February is the month, where we make a big deal out of love, especially here in Loveland, Colorado.  The English word love is not well defined. You can come up with several definitions of love depending on the context.  I have found one definition that I think does a fair job of covering what it means to love. I think it is a good definition.

“Love is a commitment you make to act in someone else’s best interest. True love can only be known by the actions that it prompts.” (“God Space”, by Doug Pollock, p. 92)

Many think that love is a feeling.  I would disagree. Love is not a feeling though feelings are many times connected with love.  Love is altruistic. It puts the other person needs first.

A great description of love is found in 1 Corinthians 13:4-8a: “Love is patient and kind; love does not envy or boast; it is not arrogant or rude. It does not insist on its own way; it is not irritable or resentful;  it does not rejoice at wrongdoing, but rejoices with the truth. Love bears all things, believes all things, hopes all things, endures all things.  Love never ends.” (https://www.biblegateway.com/passage/?search=1+Corinthians+13&version=ESV)

The Greek word for love in this passage is agape.  It is a selfless unconditional love. (Greek has many words that can be translated as love.)  It is the primary word for love in the Bible. It is the love that God has shown us. Romans 5:8 says, “but God shows his love for us in that while we were still sinners, Christ died for us.”  This passage shows that God’s love is tangible, an action that is directed toward each one of us. It is also unconditional. We did not have to get our act together. We were “still sinners”. And it is a sacrificial love that cost Jesus his life.  

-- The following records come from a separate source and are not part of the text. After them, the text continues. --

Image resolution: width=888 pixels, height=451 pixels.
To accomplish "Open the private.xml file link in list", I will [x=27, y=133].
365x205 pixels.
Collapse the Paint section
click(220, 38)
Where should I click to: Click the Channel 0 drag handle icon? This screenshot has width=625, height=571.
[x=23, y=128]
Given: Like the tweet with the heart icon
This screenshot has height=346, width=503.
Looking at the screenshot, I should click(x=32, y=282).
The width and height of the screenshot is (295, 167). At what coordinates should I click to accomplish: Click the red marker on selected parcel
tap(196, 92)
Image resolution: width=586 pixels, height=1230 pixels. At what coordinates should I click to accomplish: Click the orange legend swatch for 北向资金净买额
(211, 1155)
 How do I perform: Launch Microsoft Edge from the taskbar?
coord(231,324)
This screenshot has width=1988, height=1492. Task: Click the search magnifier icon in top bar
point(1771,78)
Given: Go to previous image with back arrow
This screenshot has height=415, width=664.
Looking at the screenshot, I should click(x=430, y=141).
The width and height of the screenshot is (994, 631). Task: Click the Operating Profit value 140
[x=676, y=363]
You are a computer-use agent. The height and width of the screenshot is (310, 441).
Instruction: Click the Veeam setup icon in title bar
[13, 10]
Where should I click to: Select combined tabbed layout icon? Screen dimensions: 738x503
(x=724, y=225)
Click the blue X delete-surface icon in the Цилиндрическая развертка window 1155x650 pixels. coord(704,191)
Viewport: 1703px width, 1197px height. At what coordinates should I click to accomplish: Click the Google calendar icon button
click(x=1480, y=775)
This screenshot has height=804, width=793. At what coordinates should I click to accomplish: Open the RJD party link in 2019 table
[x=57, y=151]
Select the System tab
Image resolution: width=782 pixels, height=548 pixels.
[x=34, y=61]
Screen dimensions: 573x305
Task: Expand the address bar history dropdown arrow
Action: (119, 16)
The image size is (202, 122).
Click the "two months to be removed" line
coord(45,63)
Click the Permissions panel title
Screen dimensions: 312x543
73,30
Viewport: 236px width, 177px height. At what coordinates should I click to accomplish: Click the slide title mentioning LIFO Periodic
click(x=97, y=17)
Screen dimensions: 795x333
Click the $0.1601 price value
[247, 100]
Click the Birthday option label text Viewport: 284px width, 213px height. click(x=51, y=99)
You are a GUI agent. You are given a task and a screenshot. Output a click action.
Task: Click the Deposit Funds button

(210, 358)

Look back at 1 Corinthians 13:4-8a.  Replace the word love (and it) with Jesus or God, and read it again.  That describes Jesus. It is who he is. You can replace love with your name instead, and see how well you do.  I know that I fail many times at these things. I tend to be selfish and not selfless. Many times it has been my needs and my happiness that have driven my love actions.  My love has not been pure as it should be. Thank God that he is not like me. He loves us totally with that selfless unconditional agape love. Though you can not always count on me, you can count on God.  His love is there for you. He always desires the best for you.